ACTION ITEM —
After repeating the line containing "サービス (1411, 967)", stop; until then, repeat each line of the listing below exactly, starting with the first.

AVAILABLE RECORDS —

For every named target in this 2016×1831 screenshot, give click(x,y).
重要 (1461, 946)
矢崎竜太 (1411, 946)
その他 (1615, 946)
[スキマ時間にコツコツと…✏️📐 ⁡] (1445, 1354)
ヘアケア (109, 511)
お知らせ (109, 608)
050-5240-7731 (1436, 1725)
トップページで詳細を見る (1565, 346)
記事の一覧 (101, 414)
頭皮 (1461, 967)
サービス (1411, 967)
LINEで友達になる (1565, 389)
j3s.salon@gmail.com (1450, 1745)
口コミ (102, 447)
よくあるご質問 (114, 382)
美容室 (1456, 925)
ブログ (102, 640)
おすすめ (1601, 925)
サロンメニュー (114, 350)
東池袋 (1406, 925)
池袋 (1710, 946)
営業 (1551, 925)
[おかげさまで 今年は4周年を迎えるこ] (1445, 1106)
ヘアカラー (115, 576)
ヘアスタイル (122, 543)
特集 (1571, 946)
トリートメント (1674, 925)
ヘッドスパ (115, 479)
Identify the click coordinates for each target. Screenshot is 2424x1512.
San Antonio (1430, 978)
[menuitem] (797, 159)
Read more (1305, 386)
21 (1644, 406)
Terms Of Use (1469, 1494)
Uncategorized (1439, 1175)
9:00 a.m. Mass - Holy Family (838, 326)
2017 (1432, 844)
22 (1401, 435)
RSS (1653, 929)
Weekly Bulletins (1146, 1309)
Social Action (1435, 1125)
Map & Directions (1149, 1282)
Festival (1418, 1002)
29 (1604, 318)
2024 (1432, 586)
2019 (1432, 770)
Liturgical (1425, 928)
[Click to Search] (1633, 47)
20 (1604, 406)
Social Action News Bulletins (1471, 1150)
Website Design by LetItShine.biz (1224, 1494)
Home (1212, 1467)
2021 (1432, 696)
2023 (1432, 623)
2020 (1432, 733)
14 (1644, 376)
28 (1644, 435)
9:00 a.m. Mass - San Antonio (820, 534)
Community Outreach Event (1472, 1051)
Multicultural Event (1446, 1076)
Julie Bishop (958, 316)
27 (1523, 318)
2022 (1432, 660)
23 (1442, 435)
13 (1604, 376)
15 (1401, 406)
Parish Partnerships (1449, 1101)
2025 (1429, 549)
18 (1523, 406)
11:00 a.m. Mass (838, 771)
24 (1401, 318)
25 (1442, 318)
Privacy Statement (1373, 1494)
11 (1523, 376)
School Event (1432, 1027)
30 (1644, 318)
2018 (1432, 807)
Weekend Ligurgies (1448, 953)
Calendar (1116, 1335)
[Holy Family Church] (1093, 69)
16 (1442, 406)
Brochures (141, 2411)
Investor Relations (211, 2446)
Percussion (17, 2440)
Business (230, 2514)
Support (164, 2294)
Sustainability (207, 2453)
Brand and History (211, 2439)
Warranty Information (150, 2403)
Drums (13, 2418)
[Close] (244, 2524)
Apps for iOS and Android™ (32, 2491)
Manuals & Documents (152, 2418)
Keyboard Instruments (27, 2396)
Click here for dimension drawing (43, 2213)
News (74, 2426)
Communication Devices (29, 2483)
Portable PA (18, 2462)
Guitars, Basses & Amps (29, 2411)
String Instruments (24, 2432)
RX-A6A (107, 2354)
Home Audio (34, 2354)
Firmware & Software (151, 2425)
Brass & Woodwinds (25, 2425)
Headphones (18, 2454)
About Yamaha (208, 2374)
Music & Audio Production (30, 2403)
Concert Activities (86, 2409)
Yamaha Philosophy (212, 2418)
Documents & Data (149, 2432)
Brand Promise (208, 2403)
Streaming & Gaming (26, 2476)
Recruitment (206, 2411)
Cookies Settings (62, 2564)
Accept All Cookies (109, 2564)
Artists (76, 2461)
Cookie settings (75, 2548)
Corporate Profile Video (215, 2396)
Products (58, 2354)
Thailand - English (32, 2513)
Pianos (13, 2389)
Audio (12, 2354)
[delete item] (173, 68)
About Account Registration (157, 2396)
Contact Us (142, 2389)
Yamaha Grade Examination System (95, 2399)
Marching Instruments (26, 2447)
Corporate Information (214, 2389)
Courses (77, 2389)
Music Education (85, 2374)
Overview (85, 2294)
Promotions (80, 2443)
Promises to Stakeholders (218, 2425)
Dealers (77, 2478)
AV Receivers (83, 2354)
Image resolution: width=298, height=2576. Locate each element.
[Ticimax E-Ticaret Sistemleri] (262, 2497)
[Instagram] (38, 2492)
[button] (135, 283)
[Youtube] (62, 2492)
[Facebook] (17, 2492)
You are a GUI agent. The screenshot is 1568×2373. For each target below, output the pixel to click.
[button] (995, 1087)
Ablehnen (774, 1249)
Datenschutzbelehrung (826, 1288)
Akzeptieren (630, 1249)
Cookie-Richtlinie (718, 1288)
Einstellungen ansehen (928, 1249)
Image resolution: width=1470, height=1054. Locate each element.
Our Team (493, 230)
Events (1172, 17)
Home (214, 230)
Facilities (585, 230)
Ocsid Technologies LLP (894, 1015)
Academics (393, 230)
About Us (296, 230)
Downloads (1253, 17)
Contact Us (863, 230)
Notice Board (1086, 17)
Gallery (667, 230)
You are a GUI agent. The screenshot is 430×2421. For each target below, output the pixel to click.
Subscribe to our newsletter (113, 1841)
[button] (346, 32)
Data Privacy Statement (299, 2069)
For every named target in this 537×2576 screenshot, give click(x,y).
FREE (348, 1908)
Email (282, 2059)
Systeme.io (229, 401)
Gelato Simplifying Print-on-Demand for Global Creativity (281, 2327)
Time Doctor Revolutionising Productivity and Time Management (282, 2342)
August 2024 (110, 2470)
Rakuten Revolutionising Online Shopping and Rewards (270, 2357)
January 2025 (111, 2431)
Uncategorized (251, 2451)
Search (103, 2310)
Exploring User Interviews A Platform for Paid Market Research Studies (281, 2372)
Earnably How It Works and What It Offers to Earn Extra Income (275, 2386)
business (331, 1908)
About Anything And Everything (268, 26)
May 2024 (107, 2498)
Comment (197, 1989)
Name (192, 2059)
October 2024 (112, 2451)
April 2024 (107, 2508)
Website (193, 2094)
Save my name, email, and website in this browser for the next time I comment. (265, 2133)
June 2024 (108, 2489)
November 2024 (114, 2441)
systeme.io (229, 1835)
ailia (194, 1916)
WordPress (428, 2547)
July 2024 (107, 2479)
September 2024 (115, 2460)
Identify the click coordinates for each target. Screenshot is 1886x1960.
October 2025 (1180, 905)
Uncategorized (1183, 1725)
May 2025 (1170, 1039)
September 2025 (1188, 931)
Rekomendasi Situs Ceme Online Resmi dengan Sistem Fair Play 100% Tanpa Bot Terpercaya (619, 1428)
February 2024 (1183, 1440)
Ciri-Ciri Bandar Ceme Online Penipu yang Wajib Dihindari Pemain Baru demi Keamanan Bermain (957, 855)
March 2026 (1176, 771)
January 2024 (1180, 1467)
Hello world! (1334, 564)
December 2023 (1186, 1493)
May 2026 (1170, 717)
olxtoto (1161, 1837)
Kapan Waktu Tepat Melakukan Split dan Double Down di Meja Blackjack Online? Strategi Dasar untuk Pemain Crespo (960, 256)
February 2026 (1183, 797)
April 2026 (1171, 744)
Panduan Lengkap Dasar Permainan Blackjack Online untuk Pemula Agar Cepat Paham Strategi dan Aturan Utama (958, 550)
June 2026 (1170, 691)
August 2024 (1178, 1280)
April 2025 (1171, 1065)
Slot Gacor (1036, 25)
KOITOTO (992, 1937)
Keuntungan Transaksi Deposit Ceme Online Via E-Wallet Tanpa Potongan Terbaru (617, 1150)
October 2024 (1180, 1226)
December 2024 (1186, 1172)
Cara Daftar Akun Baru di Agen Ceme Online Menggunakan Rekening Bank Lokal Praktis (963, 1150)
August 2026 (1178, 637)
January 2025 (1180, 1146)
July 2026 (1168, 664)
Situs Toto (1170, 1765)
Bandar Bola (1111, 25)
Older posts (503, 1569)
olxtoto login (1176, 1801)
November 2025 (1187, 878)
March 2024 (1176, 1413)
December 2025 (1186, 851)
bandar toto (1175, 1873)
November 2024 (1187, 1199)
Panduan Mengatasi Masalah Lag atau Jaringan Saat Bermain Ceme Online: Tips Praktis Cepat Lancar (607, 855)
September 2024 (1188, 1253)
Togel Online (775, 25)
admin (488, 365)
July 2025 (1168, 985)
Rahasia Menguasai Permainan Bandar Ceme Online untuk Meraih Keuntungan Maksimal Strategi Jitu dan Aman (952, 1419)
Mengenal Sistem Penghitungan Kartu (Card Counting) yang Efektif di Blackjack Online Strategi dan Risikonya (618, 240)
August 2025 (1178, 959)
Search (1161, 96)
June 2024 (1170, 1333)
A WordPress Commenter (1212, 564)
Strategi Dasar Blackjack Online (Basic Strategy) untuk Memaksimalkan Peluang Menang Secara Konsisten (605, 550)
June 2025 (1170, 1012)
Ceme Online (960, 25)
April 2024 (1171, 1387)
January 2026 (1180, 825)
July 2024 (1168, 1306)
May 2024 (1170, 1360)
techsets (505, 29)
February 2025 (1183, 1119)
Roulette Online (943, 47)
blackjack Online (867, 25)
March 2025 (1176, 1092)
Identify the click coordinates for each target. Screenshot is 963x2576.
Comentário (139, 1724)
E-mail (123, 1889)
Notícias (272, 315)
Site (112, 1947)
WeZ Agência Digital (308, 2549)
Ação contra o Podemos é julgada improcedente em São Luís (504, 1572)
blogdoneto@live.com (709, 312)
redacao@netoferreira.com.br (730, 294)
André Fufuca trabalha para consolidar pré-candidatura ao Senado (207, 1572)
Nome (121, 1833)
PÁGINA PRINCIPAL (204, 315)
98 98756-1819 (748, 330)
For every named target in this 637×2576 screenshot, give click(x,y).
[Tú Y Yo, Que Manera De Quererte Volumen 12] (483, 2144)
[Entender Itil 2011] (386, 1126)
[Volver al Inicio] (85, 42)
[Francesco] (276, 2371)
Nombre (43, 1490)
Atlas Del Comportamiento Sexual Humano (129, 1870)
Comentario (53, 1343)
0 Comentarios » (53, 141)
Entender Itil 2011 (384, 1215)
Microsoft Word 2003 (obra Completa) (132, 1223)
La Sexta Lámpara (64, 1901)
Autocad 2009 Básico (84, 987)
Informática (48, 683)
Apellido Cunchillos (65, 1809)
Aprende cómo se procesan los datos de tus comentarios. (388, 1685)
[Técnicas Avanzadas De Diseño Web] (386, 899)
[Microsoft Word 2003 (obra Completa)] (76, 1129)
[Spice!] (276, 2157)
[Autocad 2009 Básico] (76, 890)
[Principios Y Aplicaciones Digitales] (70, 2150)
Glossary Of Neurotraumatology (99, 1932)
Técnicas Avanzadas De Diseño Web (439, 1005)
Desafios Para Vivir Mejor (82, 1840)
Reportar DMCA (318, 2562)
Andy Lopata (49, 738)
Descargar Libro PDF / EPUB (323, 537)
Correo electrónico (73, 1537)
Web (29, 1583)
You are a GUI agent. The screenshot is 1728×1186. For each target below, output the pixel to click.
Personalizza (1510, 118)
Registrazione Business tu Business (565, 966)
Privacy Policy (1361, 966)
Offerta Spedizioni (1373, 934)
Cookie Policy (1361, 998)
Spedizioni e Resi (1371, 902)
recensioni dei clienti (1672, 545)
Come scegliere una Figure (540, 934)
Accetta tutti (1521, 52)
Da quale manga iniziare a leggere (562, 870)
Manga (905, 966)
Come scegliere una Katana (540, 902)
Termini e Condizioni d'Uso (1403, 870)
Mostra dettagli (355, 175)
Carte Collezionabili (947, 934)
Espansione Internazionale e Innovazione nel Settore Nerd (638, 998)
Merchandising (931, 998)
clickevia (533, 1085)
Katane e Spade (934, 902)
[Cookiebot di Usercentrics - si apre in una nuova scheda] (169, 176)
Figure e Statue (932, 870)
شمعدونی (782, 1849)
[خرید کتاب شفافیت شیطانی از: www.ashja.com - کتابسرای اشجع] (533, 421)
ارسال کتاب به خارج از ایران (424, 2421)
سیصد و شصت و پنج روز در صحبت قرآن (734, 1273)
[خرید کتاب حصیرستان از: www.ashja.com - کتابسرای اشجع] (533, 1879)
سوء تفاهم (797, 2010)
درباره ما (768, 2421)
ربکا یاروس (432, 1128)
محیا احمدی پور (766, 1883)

REPLY TO THE TASK —
For every named target in this 2016×1831 screenshot, give click(x,y).
重要 (1461, 946)
矢崎竜太 (1411, 946)
その他 (1615, 946)
[スキマ時間にコツコツと…✏️📐 ⁡] (1445, 1354)
ヘアケア (109, 511)
お知らせ (109, 608)
050-5240-7731 (1436, 1725)
トップページで詳細を見る (1565, 346)
記事の一覧 (101, 414)
頭皮 (1461, 967)
サービス (1411, 967)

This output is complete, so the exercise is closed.